*** Task input Section Begins ***

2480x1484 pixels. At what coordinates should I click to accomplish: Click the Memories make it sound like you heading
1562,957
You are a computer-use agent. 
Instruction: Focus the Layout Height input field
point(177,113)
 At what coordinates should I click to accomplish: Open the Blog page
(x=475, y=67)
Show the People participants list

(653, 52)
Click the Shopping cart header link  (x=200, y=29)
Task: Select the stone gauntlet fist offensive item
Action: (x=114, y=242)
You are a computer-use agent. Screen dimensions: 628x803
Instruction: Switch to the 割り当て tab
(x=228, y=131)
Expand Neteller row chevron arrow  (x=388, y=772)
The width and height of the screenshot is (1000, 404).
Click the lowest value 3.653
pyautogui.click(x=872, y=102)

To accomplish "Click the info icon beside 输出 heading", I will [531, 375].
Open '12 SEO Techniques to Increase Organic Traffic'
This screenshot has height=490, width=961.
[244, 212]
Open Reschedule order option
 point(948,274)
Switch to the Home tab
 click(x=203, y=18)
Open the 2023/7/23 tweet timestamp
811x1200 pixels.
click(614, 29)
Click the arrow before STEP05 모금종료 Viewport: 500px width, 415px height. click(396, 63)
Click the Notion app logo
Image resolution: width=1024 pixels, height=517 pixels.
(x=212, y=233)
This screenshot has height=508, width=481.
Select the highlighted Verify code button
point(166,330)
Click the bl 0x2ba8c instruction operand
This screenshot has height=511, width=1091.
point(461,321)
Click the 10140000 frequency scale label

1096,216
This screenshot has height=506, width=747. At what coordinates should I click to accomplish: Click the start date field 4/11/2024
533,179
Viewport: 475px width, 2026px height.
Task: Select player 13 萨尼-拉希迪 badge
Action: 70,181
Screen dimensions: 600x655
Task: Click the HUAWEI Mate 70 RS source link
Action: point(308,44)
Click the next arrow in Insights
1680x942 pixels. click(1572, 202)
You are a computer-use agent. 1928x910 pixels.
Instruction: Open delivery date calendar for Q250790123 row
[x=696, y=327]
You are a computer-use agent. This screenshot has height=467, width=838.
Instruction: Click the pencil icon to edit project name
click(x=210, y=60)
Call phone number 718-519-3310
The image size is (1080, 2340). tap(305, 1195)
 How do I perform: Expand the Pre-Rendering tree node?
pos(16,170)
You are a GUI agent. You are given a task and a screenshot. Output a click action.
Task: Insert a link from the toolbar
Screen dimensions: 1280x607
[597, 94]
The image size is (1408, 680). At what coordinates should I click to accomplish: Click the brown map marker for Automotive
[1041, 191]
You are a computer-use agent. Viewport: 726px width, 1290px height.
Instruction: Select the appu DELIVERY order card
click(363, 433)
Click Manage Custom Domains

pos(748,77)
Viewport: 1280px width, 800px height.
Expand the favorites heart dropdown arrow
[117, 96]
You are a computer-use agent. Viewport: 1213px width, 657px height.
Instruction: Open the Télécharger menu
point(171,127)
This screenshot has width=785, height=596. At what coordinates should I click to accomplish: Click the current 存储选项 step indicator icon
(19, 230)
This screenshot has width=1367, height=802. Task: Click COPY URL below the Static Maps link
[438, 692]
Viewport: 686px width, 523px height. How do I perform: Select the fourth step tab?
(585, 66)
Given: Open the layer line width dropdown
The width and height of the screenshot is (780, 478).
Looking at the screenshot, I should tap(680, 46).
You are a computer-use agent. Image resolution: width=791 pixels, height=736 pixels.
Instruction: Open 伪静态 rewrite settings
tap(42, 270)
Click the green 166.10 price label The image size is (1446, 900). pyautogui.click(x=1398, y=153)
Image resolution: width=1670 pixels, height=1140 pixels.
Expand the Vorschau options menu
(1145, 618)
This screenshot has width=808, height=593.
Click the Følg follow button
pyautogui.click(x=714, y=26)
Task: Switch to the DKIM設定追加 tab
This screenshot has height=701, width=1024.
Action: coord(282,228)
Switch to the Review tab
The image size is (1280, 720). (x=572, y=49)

*** Task input Section Ends ***

* Activity
Set down each entry again, unchanged.

* Task solution
2480x1484 pixels. At what coordinates should I click to accomplish: Click the Memories make it sound like you heading
1562,957
You are a computer-use agent. 
Instruction: Focus the Layout Height input field
point(177,113)
 At what coordinates should I click to accomplish: Open the Blog page
(x=475, y=67)
Show the People participants list

(653, 52)
Click the Shopping cart header link  (x=200, y=29)
Task: Select the stone gauntlet fist offensive item
Action: (x=114, y=242)
You are a computer-use agent. Screen dimensions: 628x803
Instruction: Switch to the 割り当て tab
(x=228, y=131)
Expand Neteller row chevron arrow  (x=388, y=772)
The width and height of the screenshot is (1000, 404).
Click the lowest value 3.653
pyautogui.click(x=872, y=102)

To accomplish "Click the info icon beside 输出 heading", I will [531, 375].
Open '12 SEO Techniques to Increase Organic Traffic'
This screenshot has height=490, width=961.
[244, 212]
Open Reschedule order option
 point(948,274)
Switch to the Home tab
 click(x=203, y=18)
Open the 2023/7/23 tweet timestamp
811x1200 pixels.
click(614, 29)
Click the arrow before STEP05 모금종료 Viewport: 500px width, 415px height. click(396, 63)
Click the Notion app logo
Image resolution: width=1024 pixels, height=517 pixels.
(x=212, y=233)
This screenshot has height=508, width=481.
Select the highlighted Verify code button
point(166,330)
Click the bl 0x2ba8c instruction operand
This screenshot has height=511, width=1091.
point(461,321)
Click the 10140000 frequency scale label

1096,216
This screenshot has height=506, width=747. At what coordinates should I click to accomplish: Click the start date field 4/11/2024
533,179
Viewport: 475px width, 2026px height.
Task: Select player 13 萨尼-拉希迪 badge
Action: 70,181
Screen dimensions: 600x655
Task: Click the HUAWEI Mate 70 RS source link
Action: point(308,44)
Click the next arrow in Insights
1680x942 pixels. click(1572, 202)
You are a computer-use agent. 1928x910 pixels.
Instruction: Open delivery date calendar for Q250790123 row
[x=696, y=327]
You are a computer-use agent. This screenshot has height=467, width=838.
Instruction: Click the pencil icon to edit project name
click(x=210, y=60)
Call phone number 718-519-3310
The image size is (1080, 2340). tap(305, 1195)
 How do I perform: Expand the Pre-Rendering tree node?
pos(16,170)
You are a GUI agent. You are given a task and a screenshot. Output a click action.
Task: Insert a link from the toolbar
Screen dimensions: 1280x607
[597, 94]
The image size is (1408, 680). At what coordinates should I click to accomplish: Click the brown map marker for Automotive
[1041, 191]
You are a computer-use agent. Viewport: 726px width, 1290px height.
Instruction: Select the appu DELIVERY order card
click(363, 433)
Click Manage Custom Domains

pos(748,77)
Viewport: 1280px width, 800px height.
Expand the favorites heart dropdown arrow
[117, 96]
You are a computer-use agent. Viewport: 1213px width, 657px height.
Instruction: Open the Télécharger menu
point(171,127)
This screenshot has width=785, height=596. At what coordinates should I click to accomplish: Click the current 存储选项 step indicator icon
(19, 230)
This screenshot has width=1367, height=802. Task: Click COPY URL below the Static Maps link
[438, 692]
Viewport: 686px width, 523px height. How do I perform: Select the fourth step tab?
(585, 66)
Given: Open the layer line width dropdown
The width and height of the screenshot is (780, 478).
Looking at the screenshot, I should tap(680, 46).
You are a computer-use agent. Image resolution: width=791 pixels, height=736 pixels.
Instruction: Open 伪静态 rewrite settings
tap(42, 270)
Click the green 166.10 price label The image size is (1446, 900). pyautogui.click(x=1398, y=153)
Image resolution: width=1670 pixels, height=1140 pixels.
Expand the Vorschau options menu
(1145, 618)
This screenshot has width=808, height=593.
Click the Følg follow button
pyautogui.click(x=714, y=26)
Task: Switch to the DKIM設定追加 tab
This screenshot has height=701, width=1024.
Action: coord(282,228)
Switch to the Review tab
The image size is (1280, 720). (x=572, y=49)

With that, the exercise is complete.